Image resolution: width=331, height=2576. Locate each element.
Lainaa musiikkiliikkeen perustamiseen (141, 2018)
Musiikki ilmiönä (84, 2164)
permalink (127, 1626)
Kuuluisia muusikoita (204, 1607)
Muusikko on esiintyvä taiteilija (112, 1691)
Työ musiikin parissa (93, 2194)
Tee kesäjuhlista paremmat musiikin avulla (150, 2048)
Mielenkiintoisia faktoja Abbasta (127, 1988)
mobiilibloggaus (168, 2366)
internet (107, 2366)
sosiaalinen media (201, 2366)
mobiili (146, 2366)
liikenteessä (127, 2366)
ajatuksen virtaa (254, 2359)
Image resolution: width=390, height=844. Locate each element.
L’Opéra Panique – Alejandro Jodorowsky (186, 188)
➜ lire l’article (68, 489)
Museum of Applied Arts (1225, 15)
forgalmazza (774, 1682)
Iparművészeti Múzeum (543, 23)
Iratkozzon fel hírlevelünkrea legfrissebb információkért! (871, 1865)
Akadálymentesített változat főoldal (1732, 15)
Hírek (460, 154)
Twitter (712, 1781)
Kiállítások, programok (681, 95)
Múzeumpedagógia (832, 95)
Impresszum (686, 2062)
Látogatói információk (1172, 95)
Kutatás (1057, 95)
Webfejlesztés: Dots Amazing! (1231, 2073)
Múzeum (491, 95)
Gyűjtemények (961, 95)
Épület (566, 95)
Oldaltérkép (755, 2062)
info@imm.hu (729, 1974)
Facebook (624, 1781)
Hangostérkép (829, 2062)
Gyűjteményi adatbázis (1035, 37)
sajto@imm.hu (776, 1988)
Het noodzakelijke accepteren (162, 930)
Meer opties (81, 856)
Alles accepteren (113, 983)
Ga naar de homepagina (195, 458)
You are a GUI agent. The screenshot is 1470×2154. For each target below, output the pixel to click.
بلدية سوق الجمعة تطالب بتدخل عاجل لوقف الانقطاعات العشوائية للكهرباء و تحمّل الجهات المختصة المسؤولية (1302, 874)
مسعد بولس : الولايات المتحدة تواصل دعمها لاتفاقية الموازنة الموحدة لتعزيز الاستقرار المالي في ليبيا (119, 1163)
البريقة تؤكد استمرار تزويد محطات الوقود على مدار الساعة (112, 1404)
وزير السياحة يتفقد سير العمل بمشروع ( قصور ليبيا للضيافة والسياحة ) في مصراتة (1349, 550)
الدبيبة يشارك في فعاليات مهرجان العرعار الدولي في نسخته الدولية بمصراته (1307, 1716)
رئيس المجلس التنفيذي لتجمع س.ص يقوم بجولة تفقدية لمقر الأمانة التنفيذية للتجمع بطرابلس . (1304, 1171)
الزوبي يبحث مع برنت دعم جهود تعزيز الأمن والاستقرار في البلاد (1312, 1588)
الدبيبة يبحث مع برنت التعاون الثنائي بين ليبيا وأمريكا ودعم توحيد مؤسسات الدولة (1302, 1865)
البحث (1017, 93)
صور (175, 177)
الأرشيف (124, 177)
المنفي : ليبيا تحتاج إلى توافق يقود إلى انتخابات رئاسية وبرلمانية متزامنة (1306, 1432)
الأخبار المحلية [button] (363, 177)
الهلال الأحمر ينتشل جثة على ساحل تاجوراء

WORK REQUEST
Line by line, reproduce the data above exactly.

ANSWER TO THE EXERCISE
Image resolution: width=331, height=2576. Locate each element.
Lainaa musiikkiliikkeen perustamiseen (141, 2018)
Musiikki ilmiönä (84, 2164)
permalink (127, 1626)
Kuuluisia muusikoita (204, 1607)
Muusikko on esiintyvä taiteilija (112, 1691)
Työ musiikin parissa (93, 2194)
Tee kesäjuhlista paremmat musiikin avulla (150, 2048)
Mielenkiintoisia faktoja Abbasta (127, 1988)
mobiilibloggaus (168, 2366)
internet (107, 2366)
sosiaalinen media (201, 2366)
mobiili (146, 2366)
liikenteessä (127, 2366)
ajatuksen virtaa (254, 2359)
Image resolution: width=390, height=844. Locate each element.
L’Opéra Panique – Alejandro Jodorowsky (186, 188)
➜ lire l’article (68, 489)
Museum of Applied Arts (1225, 15)
forgalmazza (774, 1682)
Iparművészeti Múzeum (543, 23)
Iratkozzon fel hírlevelünkrea legfrissebb információkért! (871, 1865)
Akadálymentesített változat főoldal (1732, 15)
Hírek (460, 154)
Twitter (712, 1781)
Kiállítások, programok (681, 95)
Múzeumpedagógia (832, 95)
Impresszum (686, 2062)
Látogatói információk (1172, 95)
Kutatás (1057, 95)
Webfejlesztés: Dots Amazing! (1231, 2073)
Múzeum (491, 95)
Gyűjtemények (961, 95)
Épület (566, 95)
Oldaltérkép (755, 2062)
info@imm.hu (729, 1974)
Facebook (624, 1781)
Hangostérkép (829, 2062)
Gyűjteményi adatbázis (1035, 37)
sajto@imm.hu (776, 1988)
Het noodzakelijke accepteren (162, 930)
Meer opties (81, 856)
Alles accepteren (113, 983)
Ga naar de homepagina (195, 458)
You are a GUI agent. The screenshot is 1470×2154. For each target below, output the pixel to click.
بلدية سوق الجمعة تطالب بتدخل عاجل لوقف الانقطاعات العشوائية للكهرباء و تحمّل الجهات المختصة المسؤولية (1302, 874)
مسعد بولس : الولايات المتحدة تواصل دعمها لاتفاقية الموازنة الموحدة لتعزيز الاستقرار المالي في ليبيا (119, 1163)
البريقة تؤكد استمرار تزويد محطات الوقود على مدار الساعة (112, 1404)
وزير السياحة يتفقد سير العمل بمشروع ( قصور ليبيا للضيافة والسياحة ) في مصراتة (1349, 550)
الدبيبة يشارك في فعاليات مهرجان العرعار الدولي في نسخته الدولية بمصراته (1307, 1716)
رئيس المجلس التنفيذي لتجمع س.ص يقوم بجولة تفقدية لمقر الأمانة التنفيذية للتجمع بطرابلس . (1304, 1171)
الزوبي يبحث مع برنت دعم جهود تعزيز الأمن والاستقرار في البلاد (1312, 1588)
الدبيبة يبحث مع برنت التعاون الثنائي بين ليبيا وأمريكا ودعم توحيد مؤسسات الدولة (1302, 1865)
البحث (1017, 93)
صور (175, 177)
الأرشيف (124, 177)
المنفي : ليبيا تحتاج إلى توافق يقود إلى انتخابات رئاسية وبرلمانية متزامنة (1306, 1432)
الأخبار المحلية [button] (363, 177)
الهلال الأحمر ينتشل جثة على ساحل تاجوراء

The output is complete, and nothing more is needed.